◆ Teks Bacaan ◆
☆ ☆ ☆

Nonton Filmnya KOK YANG ITU-ITU LAGI..?
"Barney lagi Barney lagi.... Kok enggak bosan nonton film yang itu-itu saja?"
Mungkin Anda pun mengalaminya, si batita bukan hanya minta diputarkan film yang itu-itu lagi, tapi juga minta didongengkan cerita yang sama setiap malam atau diputarkan kaset lagu favoritnya berulang-ulang. Bosan? Ya, bagi kita memang membosankan bila harus mengulang-ulang cerita yang sama, tapi tak demikian halnya dengan si batita. Justru hal itu adalah momen paling menyenangkan.
Ketahuilah, kemampuan memahami dan menangkap bahasa pada batita masih terbatas. Saat cerita dibacakan, dia membutuhkan konsentrasi penuh untuk memahami setiap kata yang diucapkan. Apalagi untuk memahami jalan cerita, karakter cerita yang ada, dan lain-lain. Saat dibacakan, ada seekor gajah, dia mungkin akan menerka-nerka, seperti apakah rupa gajah itu, seberapa besar, dan lain-lain. Karena itu, pengulangan diperlukan untuk lebih memahami cerita.
Semakin sering cerita dibaca, semakin mengertilah dia. Saat orangtua jenuh, anak justru bangga karena sudah bisa menghafal jalan cerita. Bila diibaratkan, adakah orang yang langsung memahami rumus matematika? Tentu tidak! Seseorang kadang harus mendapat pengulangan berkali-kali lewat teori dan latihan untuk memahaminya.
Apalagi, memori anak belum berkembang dengan baik. Orangtua mungkin saja mengatakan, film ini sudah ditonton berkali-kali, tapi anak tidak demikian. Kemampuan memori jangka pendek dan panjang anak belum optimal. Tak heran, anak kadang lupa yang telah dikerjakannya kemarin. Sehingga, hal yang diulang-ulang seperti hal yang baru lagi baginya.
Selain itu, batita juga umumnya menolak perubahan. Segala hal yang baru kadang membuatnya rewel. Dia lebih menikmati sesuatu yang sudah diketahuinya. Sebab lain, penguasaan batita terhadap jalan cerita atau film, membuatnya bisa lebih aktif dan responsif. Anak bisa menebak apa yang akan terjadi, atau lebih merespons setiap kejadian.
LEBIH BERPARTISIPASI
Jadi, pengulangan adalah proses belajar anak. Orangtua harus bisa menikmati pengulangan itu demi anak. Agar tak membosankan, sebaiknya orangtua lebih aktif. Misal, saat membacakan cerita, cobalah gaya yang baru. Dengan demikian, anak belajar hal baru dari cerita yang sama.
Selain itu, minta anak untuk lebih berpartisipasi dalam segala aktivitas. Saat menonton film yang sama, cobalah tanyakan kejadian yang sedang atau akan terjadi. Misal, ke mana kancil berlari? Atau, ajak menirukan bagaimana tokoh dalam film itu marah, sedih, dan lain-lain. Atau, tunjukkan hal-hal lain yang belum dilihat atau didengar anak, seperti ada seekor burung di atas kepala si tokoh, menirukan suara gajah, dan sebagainya. Semua itu akan membuatnya senang.

☆ ☆ ☆

Catatan penunjukan teks dan elemen:

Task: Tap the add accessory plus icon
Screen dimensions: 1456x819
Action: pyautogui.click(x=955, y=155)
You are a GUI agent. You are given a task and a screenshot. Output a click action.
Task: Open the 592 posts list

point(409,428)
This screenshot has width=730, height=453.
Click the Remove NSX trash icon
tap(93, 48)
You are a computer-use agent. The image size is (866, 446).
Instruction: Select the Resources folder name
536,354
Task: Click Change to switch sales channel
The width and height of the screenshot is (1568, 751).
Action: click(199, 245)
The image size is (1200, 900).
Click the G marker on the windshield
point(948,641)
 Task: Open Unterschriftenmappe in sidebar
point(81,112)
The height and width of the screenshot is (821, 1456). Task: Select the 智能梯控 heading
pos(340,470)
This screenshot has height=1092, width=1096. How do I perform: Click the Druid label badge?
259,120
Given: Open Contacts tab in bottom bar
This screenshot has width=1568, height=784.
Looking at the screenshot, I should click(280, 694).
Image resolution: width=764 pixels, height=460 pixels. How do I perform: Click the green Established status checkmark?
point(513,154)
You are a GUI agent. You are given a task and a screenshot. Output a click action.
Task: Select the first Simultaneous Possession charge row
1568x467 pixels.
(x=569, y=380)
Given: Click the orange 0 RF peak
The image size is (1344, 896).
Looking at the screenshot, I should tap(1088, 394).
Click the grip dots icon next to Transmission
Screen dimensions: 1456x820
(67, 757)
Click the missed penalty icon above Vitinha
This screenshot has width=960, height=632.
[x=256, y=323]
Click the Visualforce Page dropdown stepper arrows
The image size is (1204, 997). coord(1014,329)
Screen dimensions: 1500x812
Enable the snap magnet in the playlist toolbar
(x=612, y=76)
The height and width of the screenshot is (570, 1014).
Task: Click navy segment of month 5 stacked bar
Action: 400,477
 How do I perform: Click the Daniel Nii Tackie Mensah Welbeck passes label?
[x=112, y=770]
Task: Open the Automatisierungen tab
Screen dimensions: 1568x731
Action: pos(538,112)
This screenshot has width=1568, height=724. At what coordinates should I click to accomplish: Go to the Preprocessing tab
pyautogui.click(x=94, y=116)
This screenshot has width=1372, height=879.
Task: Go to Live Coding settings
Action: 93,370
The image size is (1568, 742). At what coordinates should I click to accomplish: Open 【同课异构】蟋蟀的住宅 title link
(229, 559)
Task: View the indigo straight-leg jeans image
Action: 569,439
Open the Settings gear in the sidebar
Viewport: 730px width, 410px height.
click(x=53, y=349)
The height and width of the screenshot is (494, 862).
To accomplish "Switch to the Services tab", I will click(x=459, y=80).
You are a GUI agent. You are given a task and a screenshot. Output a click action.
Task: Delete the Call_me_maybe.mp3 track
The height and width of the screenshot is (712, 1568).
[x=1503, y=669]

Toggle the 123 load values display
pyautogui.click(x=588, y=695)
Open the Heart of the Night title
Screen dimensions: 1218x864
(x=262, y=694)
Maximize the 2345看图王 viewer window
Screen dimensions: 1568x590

☆ ☆ ☆

◆ Yang Diminta ◆
Salin kata demi kata bagian artikel tentang batita yang gemar menonton film yang sama, mulai dari "Selain itu, batita" sampai "cerita yang sama.". Daftar di atas diambil dari sumber yang berbeda.

◆ Jawaban Latihan ◆
Selain itu, batita juga umumnya menolak perubahan. Segala hal yang baru kadang membuatnya rewel. Dia lebih menikmati sesuatu yang sudah diketahuinya. Sebab lain, penguasaan batita terhadap jalan cerita atau film, membuatnya bisa lebih aktif dan responsif. Anak bisa menebak apa yang akan terjadi, atau lebih merespons setiap kejadian.
LEBIH BERPARTISIPASI
Jadi, pengulangan adalah proses belajar anak. Orangtua harus bisa menikmati pengulangan itu demi anak. Agar tak membosankan, sebaiknya orangtua lebih aktif. Misal, saat membacakan cerita, cobalah gaya yang baru. Dengan demikian, anak belajar hal baru dari cerita yang sama.